▸ **Task prompt**
Transcribe, with complete accuracy, all of the entries below except for the pictures.

(Stored items)
===============

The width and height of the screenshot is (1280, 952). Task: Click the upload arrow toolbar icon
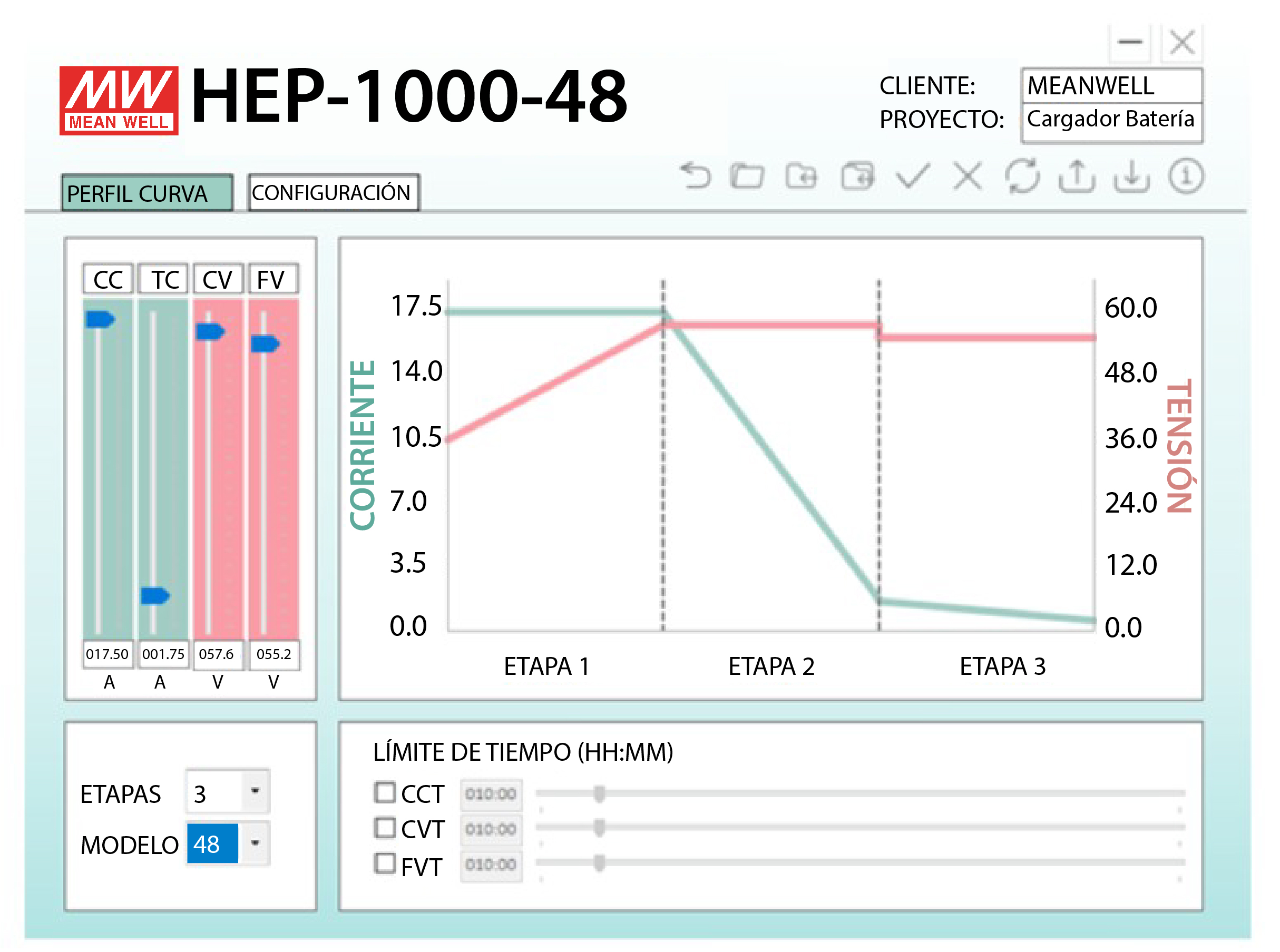pos(1077,176)
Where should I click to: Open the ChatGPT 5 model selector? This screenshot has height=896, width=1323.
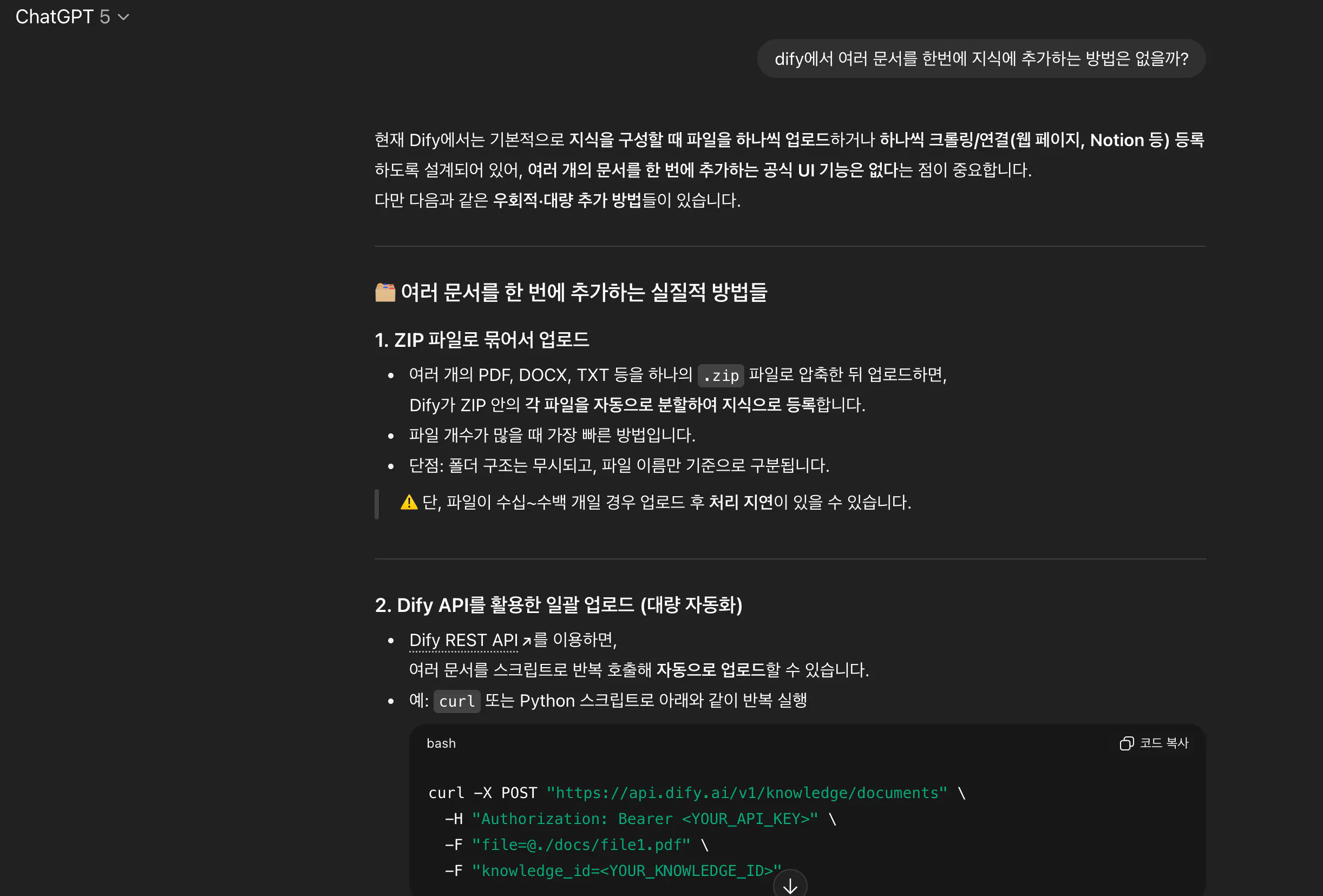[x=63, y=17]
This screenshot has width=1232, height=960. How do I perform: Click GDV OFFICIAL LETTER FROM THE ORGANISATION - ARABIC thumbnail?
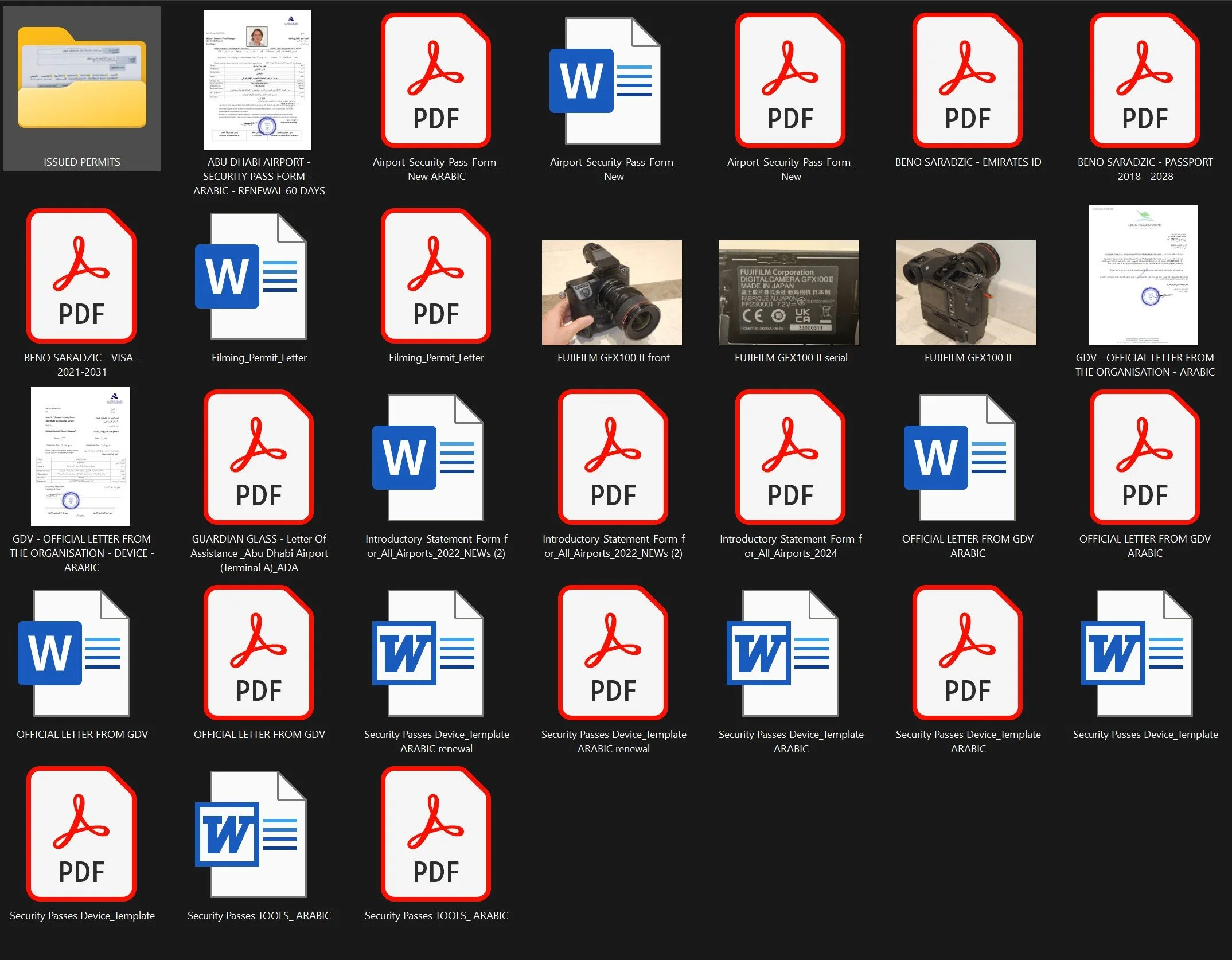1143,275
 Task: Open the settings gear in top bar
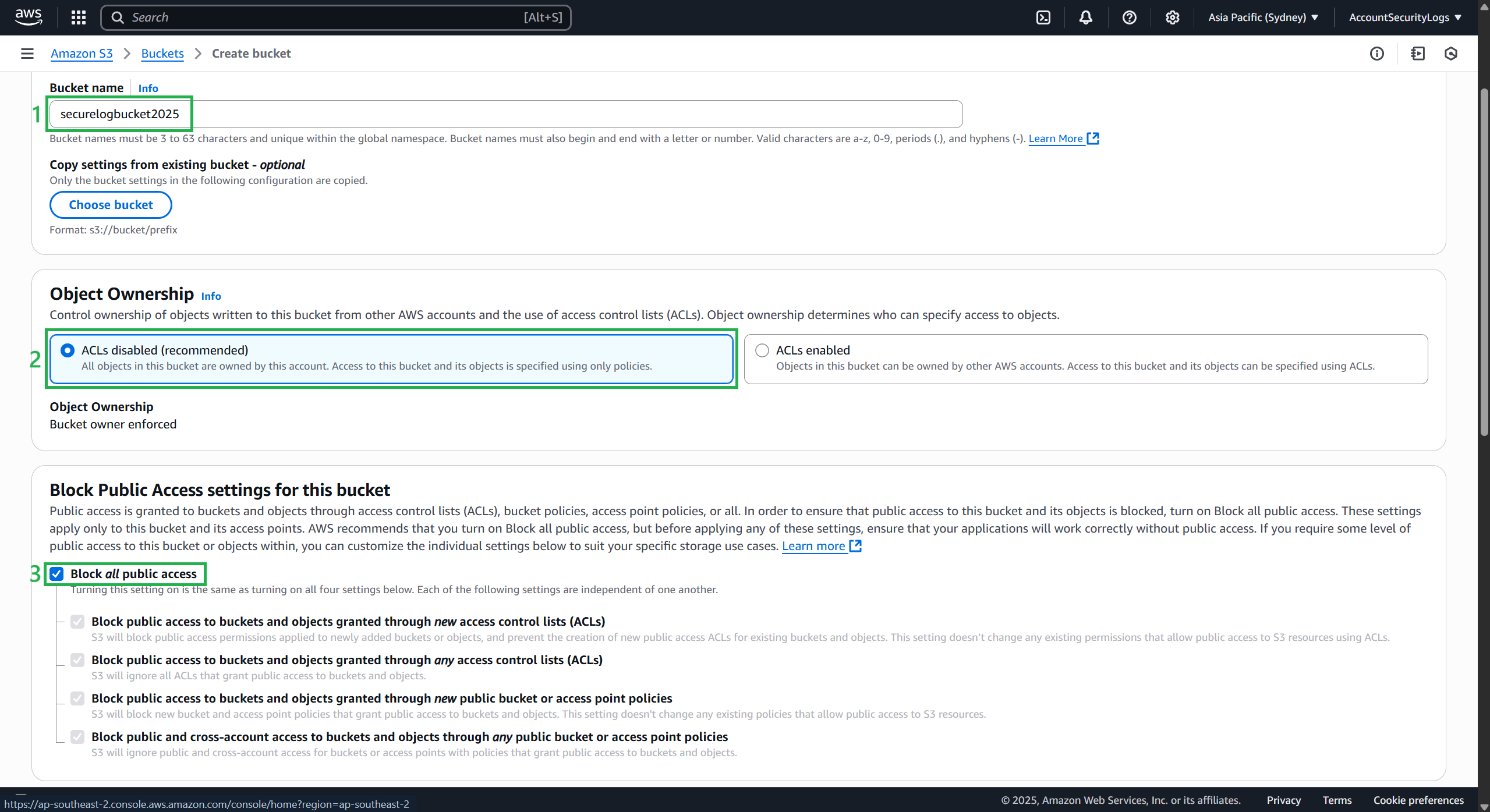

===============

▸ **Solution for this exercise**
The width and height of the screenshot is (1280, 952). Task: Click the upload arrow toolbar icon
pos(1077,176)
Where should I click to: Open the ChatGPT 5 model selector? This screenshot has height=896, width=1323.
[x=63, y=17]
This screenshot has width=1232, height=960. How do I perform: Click GDV OFFICIAL LETTER FROM THE ORGANISATION - ARABIC thumbnail?
1143,275
 Task: Open the settings gear in top bar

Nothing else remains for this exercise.